L'homme parle de la politique 

 

NC : En Italie, on est très engagé, politiquement. Il y a une culture politique, en Italie. Peut-être plus que chez nous, en France.

AB : Certainement, oui. Ecoutez, moi je suis engagé comme citoyen, je veux dire, je m'occupe pas mal, je suis même administrateur, dans la petite municipalité où je vis.

NC : Et le fait d'être écouté, dans quasiment tous les pays d'Europe, ça ne donne pas envie, aussi, de véhiculer deux trois idées importantes ?

AB : On peut véhiculer des choses. Ah oui ! Et moi je l'ai fait pas mal de fois. J'ai collaboré avec l'UNICEF, pour un album entier et pour une tournée européenne entière. Je travaille beaucoup avec, par exemple, GREENPEACE, mais sur des choses concrètes. Là où je sais parfaitement que la solution n'est pas dans ma chanson. Mais je veux dire, la chanson est toujours... un moyen. Ca peut éventuellement être le petit truc qui va à la bombe que tu allumes. La mèche, voilà.

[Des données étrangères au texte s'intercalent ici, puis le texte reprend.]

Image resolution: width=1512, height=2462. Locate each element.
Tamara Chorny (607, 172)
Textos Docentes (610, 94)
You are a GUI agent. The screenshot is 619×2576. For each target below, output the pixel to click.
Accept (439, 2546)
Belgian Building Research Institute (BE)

NC : Et quand vous avez chanté à la fête de l'humanité ? Il y a des partis politiques pour lesquels vous ne chanteriez pas ?

AB : Oui. Mais moi j'ai même chanté devant le pape. C'est à dire, il y a des occasions, que... Moi je le dis carrément, quand j'ai chanté avec l'orchestre de santa cecilia à rome devant le pape, j'ai dit, et même à lui je l'ai dit, même si ça avait été le dalaï-lama, j'aurais été là. Parce que je voulais chanter avec l'orchestre de cent-vingts personnes !!!

 NC : Vous qui vous baladez en europe, comment elle se porte, la chanson française ? Déjà en Italie, que vous connaissez bien !

AB : La chanson est toujours le reflet de ce qui se passe.

NC : Par exemple, ce qui se passe en ce moment en France, les quotats, cette espèce de défense, comme ça, cet engagement politique, des politiques par rapport à la chanson...

AB : Là c'est une chose que je serais trop superficiel.

NC : Et chez vous, en Italie, ça existe ?

AB : Non, ça n'existe pas. Moi je fais seulement un exemple qui me semble intéressant, c'est à dire : le cinéma italien, pour lequel j'ai beaucoup travaillé, et avec les plus grands, est en train de mourir. Alors, disons que je ne sais pas si c'est parce que il n'y a pas des talents, mais si je fais le rapport avec ce qu'il s'est passé avec J.LANG, en France, donc qu'ils ont fait quelque chose pour le cinéma français, le cinéma français est le seul, en ce moment, en europe, qui marche.